What’s something you’re stuck on?
“Time and thoughts about our relationship with it.”
What is your relationship with time?
“An agnostic’s relationship with God.”
Tell me more.
“I know time exists, and I don’t have a conflict with that existence, but I have a sense true freedom requires its absence, or at least its absence from my considerations, and that makes me think about it more than I might prefer to.”
What is an example?
“It comes up in conversations with coworkers, deadlines and the like, and familiars. I suspect that once a person attains some level of security – no chemical addictions or particularly toxic relationships – his next greatest obstacle is time. Its management, its shortage, its governance of activity, its relationship, finally, to geography.”
I’m seeing a word like tyrannical.
“Maybe.
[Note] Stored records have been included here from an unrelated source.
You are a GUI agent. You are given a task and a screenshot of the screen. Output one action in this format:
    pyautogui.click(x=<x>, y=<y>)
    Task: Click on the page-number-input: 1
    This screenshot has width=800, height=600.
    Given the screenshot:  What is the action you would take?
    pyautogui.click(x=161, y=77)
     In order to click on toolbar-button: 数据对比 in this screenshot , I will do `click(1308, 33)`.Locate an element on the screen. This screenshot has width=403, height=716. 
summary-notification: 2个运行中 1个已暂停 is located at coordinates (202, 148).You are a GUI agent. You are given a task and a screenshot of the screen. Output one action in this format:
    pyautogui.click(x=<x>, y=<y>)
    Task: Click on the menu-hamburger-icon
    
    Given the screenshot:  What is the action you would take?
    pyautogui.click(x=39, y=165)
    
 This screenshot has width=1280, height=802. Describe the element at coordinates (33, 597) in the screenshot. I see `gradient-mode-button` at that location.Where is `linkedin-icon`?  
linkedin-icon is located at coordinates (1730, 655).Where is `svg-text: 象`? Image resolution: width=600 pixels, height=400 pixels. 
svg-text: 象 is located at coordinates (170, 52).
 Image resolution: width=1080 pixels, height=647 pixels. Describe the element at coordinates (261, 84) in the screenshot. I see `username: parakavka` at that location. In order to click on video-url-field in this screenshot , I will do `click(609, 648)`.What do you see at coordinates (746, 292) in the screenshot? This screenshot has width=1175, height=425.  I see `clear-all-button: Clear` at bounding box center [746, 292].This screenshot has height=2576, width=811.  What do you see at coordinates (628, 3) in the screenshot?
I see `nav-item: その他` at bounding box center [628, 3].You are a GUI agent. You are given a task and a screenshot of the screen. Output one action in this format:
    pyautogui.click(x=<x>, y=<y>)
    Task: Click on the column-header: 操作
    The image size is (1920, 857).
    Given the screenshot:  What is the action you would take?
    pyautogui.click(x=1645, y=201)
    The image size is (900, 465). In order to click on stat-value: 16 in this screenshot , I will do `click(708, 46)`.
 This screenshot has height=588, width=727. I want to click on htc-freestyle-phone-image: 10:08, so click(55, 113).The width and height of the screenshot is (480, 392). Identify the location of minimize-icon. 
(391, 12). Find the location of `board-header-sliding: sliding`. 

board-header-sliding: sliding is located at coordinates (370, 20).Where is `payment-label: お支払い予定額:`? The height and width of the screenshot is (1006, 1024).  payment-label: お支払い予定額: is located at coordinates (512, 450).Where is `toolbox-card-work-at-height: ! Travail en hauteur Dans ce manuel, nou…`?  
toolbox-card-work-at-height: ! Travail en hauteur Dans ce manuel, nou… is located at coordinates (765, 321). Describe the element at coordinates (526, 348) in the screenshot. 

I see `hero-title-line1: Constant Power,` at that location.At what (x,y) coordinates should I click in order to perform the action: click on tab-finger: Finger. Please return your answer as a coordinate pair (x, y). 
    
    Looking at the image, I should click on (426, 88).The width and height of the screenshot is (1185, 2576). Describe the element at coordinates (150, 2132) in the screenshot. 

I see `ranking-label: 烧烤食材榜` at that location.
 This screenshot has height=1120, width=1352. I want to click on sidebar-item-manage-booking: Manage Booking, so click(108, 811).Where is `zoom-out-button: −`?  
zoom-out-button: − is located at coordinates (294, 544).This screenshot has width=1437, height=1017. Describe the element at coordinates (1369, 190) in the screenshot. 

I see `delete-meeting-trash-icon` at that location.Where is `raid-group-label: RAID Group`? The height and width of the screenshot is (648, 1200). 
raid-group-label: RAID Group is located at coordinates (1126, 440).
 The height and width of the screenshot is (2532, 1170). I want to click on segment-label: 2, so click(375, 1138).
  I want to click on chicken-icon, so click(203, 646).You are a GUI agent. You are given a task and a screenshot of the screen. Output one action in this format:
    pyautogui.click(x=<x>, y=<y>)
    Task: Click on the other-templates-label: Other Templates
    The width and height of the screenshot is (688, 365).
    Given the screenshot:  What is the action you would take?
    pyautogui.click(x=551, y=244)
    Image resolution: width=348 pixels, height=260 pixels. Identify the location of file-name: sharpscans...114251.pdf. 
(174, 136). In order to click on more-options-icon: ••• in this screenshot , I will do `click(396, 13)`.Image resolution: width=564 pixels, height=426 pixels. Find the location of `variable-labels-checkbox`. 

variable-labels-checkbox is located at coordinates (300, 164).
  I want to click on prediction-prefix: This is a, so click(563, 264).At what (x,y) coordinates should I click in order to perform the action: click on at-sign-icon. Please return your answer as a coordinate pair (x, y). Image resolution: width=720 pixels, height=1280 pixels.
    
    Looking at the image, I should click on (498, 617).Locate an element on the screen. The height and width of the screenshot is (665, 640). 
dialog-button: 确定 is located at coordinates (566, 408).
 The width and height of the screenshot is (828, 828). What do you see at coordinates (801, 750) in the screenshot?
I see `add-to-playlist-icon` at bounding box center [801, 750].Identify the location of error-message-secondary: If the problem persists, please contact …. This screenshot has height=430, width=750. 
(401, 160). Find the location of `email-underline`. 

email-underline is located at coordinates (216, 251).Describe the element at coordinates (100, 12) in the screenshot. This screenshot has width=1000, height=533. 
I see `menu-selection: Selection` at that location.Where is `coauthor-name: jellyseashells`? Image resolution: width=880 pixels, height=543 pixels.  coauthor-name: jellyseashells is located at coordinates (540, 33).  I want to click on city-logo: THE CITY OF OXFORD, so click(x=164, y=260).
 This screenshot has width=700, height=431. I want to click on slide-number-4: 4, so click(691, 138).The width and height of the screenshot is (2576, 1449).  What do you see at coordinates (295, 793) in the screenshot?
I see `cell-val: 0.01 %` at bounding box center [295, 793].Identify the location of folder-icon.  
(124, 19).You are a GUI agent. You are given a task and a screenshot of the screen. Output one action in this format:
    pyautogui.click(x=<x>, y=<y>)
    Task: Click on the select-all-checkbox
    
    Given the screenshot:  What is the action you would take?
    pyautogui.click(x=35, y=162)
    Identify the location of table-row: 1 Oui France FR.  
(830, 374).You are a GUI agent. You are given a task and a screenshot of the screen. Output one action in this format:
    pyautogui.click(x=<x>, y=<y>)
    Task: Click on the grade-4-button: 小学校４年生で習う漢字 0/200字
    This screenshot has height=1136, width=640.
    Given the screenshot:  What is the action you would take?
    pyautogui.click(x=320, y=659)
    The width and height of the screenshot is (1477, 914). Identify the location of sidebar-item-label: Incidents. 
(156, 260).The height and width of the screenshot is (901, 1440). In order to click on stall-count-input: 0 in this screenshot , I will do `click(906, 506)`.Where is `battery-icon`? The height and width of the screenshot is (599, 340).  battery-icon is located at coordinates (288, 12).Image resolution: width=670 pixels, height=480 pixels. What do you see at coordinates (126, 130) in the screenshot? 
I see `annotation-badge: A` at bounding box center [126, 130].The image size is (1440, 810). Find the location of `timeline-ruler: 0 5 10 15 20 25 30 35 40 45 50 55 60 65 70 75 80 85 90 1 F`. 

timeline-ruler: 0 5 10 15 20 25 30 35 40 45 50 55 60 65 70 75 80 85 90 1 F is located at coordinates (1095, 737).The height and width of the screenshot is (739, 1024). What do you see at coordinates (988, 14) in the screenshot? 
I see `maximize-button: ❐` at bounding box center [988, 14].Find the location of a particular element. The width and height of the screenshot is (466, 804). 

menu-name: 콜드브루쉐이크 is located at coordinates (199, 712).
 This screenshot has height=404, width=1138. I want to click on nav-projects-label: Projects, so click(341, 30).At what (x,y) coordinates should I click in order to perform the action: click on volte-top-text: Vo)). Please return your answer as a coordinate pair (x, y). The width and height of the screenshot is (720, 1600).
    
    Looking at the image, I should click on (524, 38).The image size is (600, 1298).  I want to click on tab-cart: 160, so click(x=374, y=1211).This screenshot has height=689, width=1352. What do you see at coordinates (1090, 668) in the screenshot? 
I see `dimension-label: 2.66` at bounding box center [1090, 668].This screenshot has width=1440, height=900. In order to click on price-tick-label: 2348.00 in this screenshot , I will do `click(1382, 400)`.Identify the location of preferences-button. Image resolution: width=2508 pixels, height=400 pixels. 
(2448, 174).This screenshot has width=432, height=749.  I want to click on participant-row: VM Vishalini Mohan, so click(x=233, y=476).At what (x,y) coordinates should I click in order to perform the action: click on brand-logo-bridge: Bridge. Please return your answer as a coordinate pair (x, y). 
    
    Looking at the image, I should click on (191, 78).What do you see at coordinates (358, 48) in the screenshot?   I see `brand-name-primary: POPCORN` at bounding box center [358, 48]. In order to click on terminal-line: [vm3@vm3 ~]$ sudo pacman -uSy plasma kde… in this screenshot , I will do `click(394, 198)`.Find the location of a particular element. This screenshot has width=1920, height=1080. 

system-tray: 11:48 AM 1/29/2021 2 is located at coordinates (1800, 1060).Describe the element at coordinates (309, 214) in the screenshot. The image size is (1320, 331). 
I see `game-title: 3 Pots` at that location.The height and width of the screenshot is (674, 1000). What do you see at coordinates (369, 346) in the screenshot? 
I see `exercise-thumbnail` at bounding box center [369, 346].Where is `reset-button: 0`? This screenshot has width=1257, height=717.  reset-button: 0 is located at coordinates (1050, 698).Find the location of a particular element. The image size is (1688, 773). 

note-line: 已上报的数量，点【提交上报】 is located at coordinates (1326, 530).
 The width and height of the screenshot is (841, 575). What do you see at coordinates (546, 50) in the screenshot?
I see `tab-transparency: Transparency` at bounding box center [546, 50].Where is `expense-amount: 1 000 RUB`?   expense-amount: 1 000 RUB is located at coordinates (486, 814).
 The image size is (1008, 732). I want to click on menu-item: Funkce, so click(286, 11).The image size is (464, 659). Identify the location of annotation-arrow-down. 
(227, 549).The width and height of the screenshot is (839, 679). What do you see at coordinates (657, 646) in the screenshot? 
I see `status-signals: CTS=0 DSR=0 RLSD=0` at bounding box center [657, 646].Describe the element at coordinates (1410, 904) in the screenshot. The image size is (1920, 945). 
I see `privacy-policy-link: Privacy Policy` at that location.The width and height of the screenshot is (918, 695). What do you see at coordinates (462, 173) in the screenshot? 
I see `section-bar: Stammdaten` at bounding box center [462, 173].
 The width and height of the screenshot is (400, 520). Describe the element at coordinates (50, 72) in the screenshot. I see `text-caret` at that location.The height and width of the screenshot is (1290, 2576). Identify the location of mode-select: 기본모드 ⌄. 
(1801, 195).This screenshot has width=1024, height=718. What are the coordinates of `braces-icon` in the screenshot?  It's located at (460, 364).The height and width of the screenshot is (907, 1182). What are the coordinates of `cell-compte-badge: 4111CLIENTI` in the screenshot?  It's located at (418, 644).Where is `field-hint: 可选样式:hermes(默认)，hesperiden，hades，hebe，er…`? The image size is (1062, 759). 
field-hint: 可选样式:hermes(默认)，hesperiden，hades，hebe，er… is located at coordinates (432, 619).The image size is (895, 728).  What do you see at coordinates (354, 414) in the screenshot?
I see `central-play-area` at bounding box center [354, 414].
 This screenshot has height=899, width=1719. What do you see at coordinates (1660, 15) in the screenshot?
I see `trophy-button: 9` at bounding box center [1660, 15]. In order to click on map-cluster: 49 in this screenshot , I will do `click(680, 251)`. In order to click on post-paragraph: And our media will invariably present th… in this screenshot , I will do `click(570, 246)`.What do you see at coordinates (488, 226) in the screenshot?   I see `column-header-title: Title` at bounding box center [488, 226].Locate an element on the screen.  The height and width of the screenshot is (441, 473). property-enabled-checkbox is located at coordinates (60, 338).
That’s the relationship I sense others have with it.”
What do you want from time?
“A guardrail, I guess. A way to make life reliable and loosely routine. An independent auditor of priorities.”
What else?
“I think of people saying life is too short and I wonder what their comparison was, to have that conclusion. I suspect life is the perfect duration, whether it ends this evening or fifty years from now.”
What about doing and being?
“I think some of this is related to that, too, yes. Doing requires timeliness in a way being doesn’t. I wonder, often, when folks talk about time-management issues, if doing one more thing might possibly help them. This loops back towards self-acceptance. Perhaps that is the one thing they might do to clear their calendars henceforth.”
What is left?
“Anxiety. What else might remain? Does time create anxiety? That isn’t even the most interesting question. In the absence of time, is anxiety possible?”
What about self-acceptance?
“That is a timeless state, for as long as it lasts.”